The private intelligence activities of individuals and the business world are limited due to legal regulations in Turkey. However, the business world can examine data that belongs to other companies they compete with within the framework of their own agenda and by using legal means available to the public during this period. On the other hand, it does not seem possible for individuals to conduct intelligence activities for the privacy of personal data and the protection of private life.

Intelligence and July 15

The issue of how effective Turkish intelligence is currently and how effective it was before the July 15 coup attempt is still a question that is being discussed. Effectiveness in this regard can be measured in two ways:

  • The measurement of intelligence services in different duty areas
  • Examining the success or failure of the results achieved from tasks performed

The first can be done separately by the evaluation and assessment bodies within intelligence organizations. Parameters such as personal management, organizational rhythm and activity, operational capacity and capability, access and use of intelligence technologies, reporting and feedback system can be taken into consideration when measuring the task effectiveness of intelligence organizations. It is not possible to make any judgement at the moment due to the fact that all this data belongs to the internal functioning and supervision of the relevant organizations and are not shared with the public.

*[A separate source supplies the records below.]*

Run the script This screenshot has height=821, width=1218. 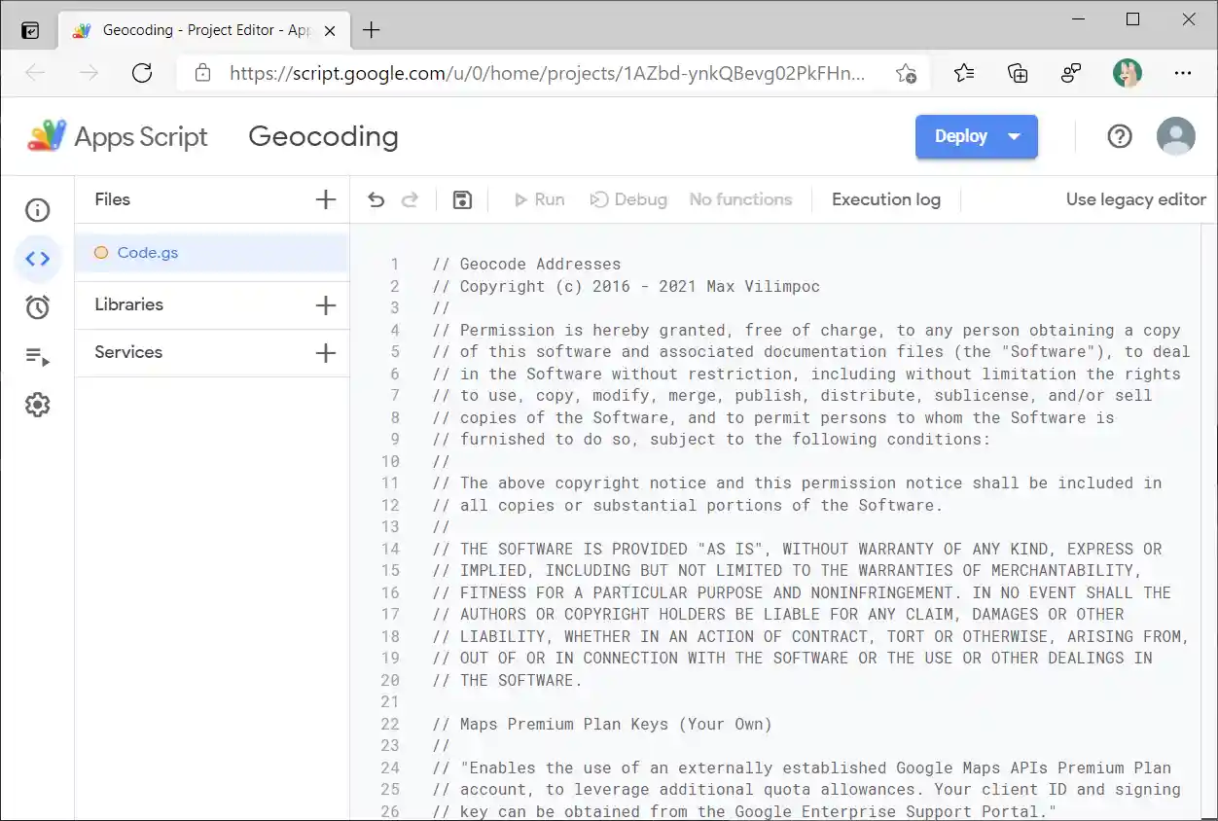pos(539,198)
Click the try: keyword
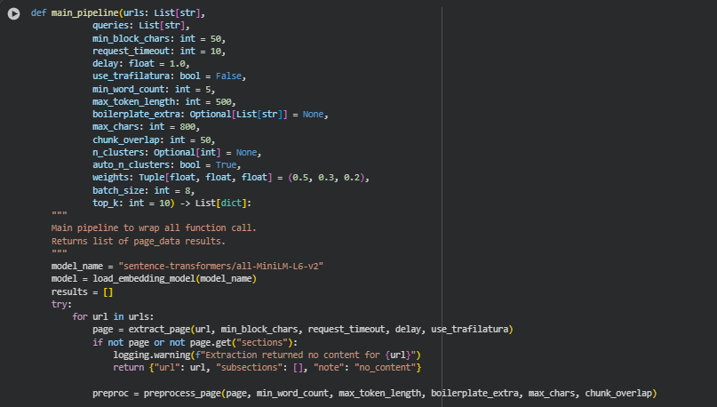717x407 pixels. (x=61, y=303)
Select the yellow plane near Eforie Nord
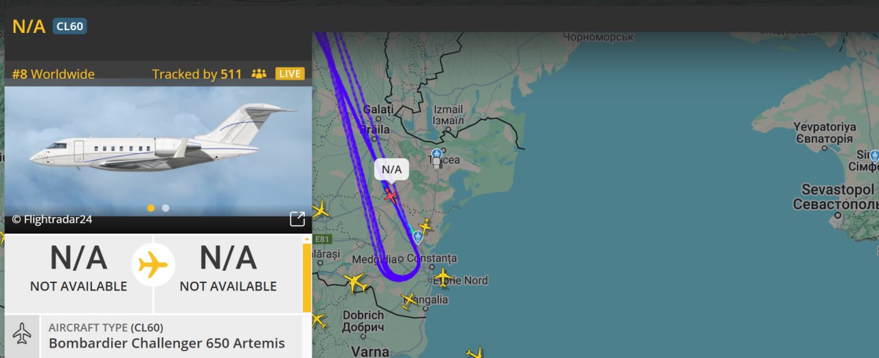 click(x=443, y=278)
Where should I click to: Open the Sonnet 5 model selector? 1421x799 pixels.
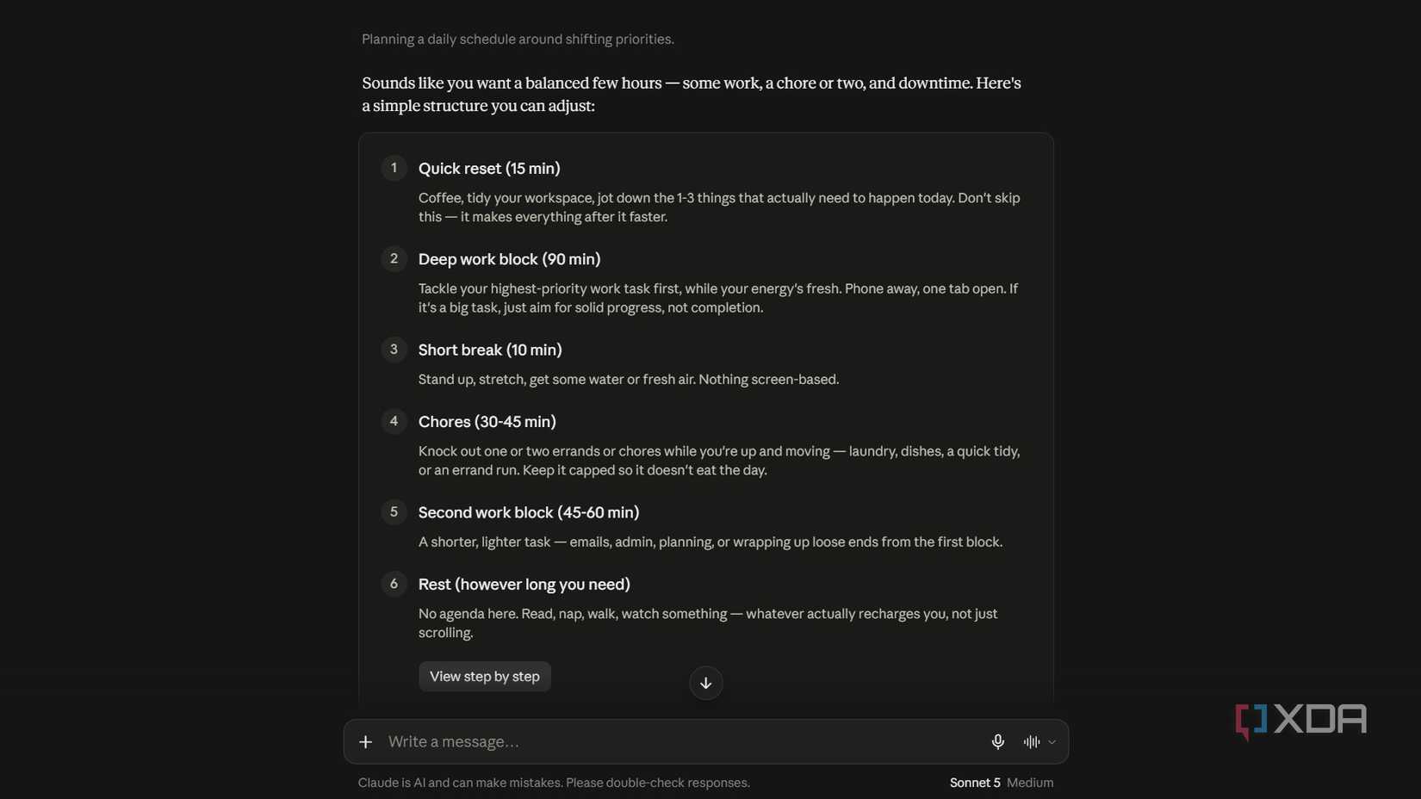(975, 783)
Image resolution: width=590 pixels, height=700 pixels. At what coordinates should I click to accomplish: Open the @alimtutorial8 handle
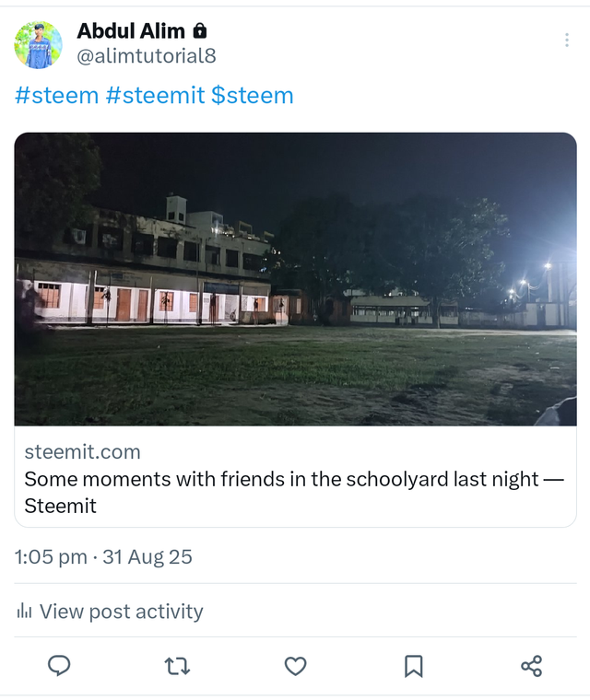coord(147,56)
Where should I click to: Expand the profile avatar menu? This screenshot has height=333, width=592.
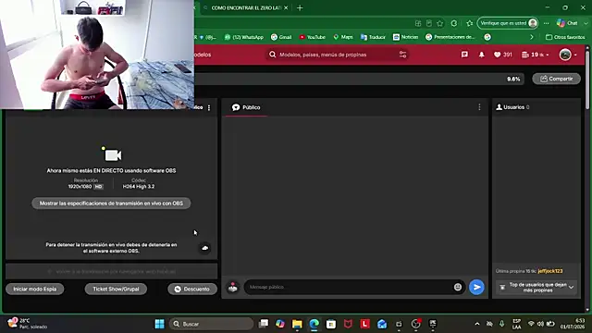pyautogui.click(x=568, y=55)
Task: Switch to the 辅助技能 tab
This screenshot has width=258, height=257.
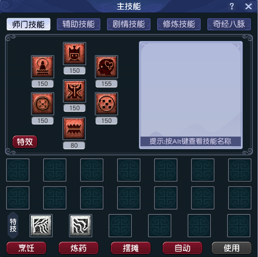Action: pos(79,24)
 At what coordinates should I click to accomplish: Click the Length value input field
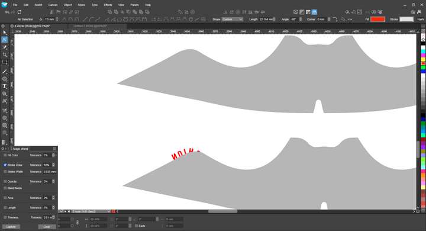(266, 20)
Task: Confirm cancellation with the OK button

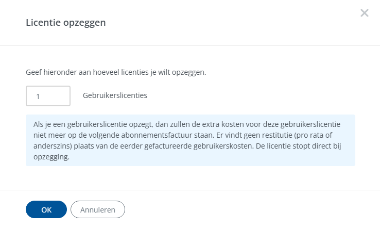Action: 46,209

A second method of measuring success or failure is evaluating the results desired on the national agenda or observing the management of events in the direction of national interests. In the evaluation of MIT, which is the dominant coordinator of intelligence and the sole responsible organization in ensuring the security of Turkey, taking preventative measures against the re-occurrence of an event such as July 15 can be considered as a success criteria in the struggle with such a terrorist organization. It is now well accepted that MIT was too late in preventing the July 15 coup attempt. However, following the coup, efforts to clear FETO staff in government institutions and taking proactive intelligence measures in the developments on the southern border are positive signs.

The intelligence structure of the police and gendarmerie was abused by FETO prior to the July 15 coup attempt. This illustrates a failure in the fulfillment of evaluating the effectiveness of intelligence efforts of law enforcement officers. In the aftermath however, with the fight against FETO, efforts in the field of crime and counter-terrorism, in parallel with the success achieved in domestic counter-terrorism are clear. In the context of military intelligence, the weakness of exposing FETO members before July 15 is a weak point. Again however, in the aftermath of the coup attempt, while carrying out successful land and air operations, counter-terrorism measures taken by the Special Forces promise hope for the activity of military intelligence in Turkey.

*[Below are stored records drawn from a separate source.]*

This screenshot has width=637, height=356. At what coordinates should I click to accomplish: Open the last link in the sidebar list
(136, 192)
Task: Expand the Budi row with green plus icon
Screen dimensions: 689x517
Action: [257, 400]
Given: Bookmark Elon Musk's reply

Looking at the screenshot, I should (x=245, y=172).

Intelligence is a function that states perform in both full productivity and privacy. When the general norms for intelligence and its organization in practice – starting from the definition and scope of intelligence – are analyzed, it can be stated that Turkey took measures in the aftermath of the July 15 coup attempt, and is continuing to take measures for a concrete intelligence structure that will bring positive change. In this context, lessons ought to be taken from failures, and intelligence needs to be developed with a proper management policy that includes science and arts, with reference to duties stated in the law. Turkey has the relevant manpower, organizational capacity, tools and technology, and political will in order to realize the relevant transformation.

Murat Aslan
Murat Aslan is currently a PhD Candidate in the Middle East Technical University, Ankara. Aslan has 26 years of military experience along with his academic researches in the field of International Relations. Aslan's works chiefly focus on security issues with a special interest in intelligence and propaganda.